The MetLase Approach

Problem Solving. At MetLase, our world-class engineers, armed with our core technology and technical skill work with you to reach a solution more quickly and more precisely than you may have thought possible. Whether you have problems of time or accuracy, or simply can’t see a way something can be done, we can help.

Speed. The process from design to cutting and assembly can take mere hours, while our innovative and patented techniques ensure that precise, laser-cut tolerances are achieved in the final assembly.

Innovation. Based on solid mechanical engineering principles, our technology allows for novel solutions to problems, both new and old.

Accuracy. The speed and accuracy of our products, repeatable to less than 20 microns, allow for rapid iteration. We develop, validate and optimise bespoke fixtures, tooling and pre-production parts to meet your specific needs.

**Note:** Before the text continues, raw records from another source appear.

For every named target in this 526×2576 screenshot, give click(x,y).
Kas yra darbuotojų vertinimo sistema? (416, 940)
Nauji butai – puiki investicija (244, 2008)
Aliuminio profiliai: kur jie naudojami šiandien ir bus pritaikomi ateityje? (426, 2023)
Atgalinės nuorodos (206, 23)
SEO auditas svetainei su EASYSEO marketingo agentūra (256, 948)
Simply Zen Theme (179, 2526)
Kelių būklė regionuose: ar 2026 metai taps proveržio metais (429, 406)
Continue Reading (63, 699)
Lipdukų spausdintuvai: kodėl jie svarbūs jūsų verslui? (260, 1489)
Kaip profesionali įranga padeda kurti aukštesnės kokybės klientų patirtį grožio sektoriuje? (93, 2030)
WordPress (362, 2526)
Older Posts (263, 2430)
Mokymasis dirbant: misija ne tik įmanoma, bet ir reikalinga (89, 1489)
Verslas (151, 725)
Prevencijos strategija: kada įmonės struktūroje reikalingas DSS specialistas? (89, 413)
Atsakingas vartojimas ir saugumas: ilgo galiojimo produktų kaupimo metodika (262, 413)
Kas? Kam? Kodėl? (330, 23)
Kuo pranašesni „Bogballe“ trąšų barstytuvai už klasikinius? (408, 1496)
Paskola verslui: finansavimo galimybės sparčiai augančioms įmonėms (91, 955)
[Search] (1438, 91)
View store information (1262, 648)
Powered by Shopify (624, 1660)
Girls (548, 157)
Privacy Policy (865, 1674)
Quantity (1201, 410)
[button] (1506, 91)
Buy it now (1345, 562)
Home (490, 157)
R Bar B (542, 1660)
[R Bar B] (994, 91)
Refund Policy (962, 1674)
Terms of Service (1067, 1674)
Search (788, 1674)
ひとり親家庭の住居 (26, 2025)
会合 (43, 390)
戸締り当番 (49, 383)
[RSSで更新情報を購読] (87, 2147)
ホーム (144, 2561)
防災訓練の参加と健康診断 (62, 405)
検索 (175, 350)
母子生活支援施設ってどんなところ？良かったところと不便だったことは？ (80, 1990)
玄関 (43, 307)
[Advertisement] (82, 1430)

Applications. We haven’t yet found the limits of our technology’s potential, and our experienced team of engineers relishes the chance to match their ingenuity against the most steadfast of sticking points.

Five Steps to Innovation

The greatest advantage of our fast-make cycle is how it facilitates innovation. When it only takes a few minutes to go from CAD to product, a designer can use his creativity to continuously improve the product, moving from “good enough” to “perfect”.

Here is an illustration: we needed to accurately centralise a pigtail fuel-rail support-bracket prior to bending with a press-brake. A jig was constructed using titanium springs and a steel frame. In fact the first 4 samples were originally discarded, and then retrieved to tell this story.

The desired product: a specialised bracket.
Loading the centralising jig.
The bracket mounted on the jig prior to insertion into the press-brake.

The 5 stages below show the sequence of design iterations that typifies the MetLase process; development time from initial concept to final design can be achieved in a number of hours.

Step 1. The original concept. Using Titanium, we can design springs with customised stiffness, and a very long fatigue life. It worked, but it was prone to excessive play.
Step 2. By constraining the central slider, play could be reduced, but there was some binding as the inner part entered and exited the vertical guides.
Step 3. Extending the central vertical guide eliminated the binding, but the design still wasn’t perfect, since the two side-arms could rotate at different rates, leading to asymmetry.
Step 4. Adding cogs between the side-arms forced them to rotate in lockstep. This was nearly a perfect solution.
Step 5. Improvement of the gear-teeth optimised the mechanism for smoothness and minimum backlash. Wider arms increased the stiffness.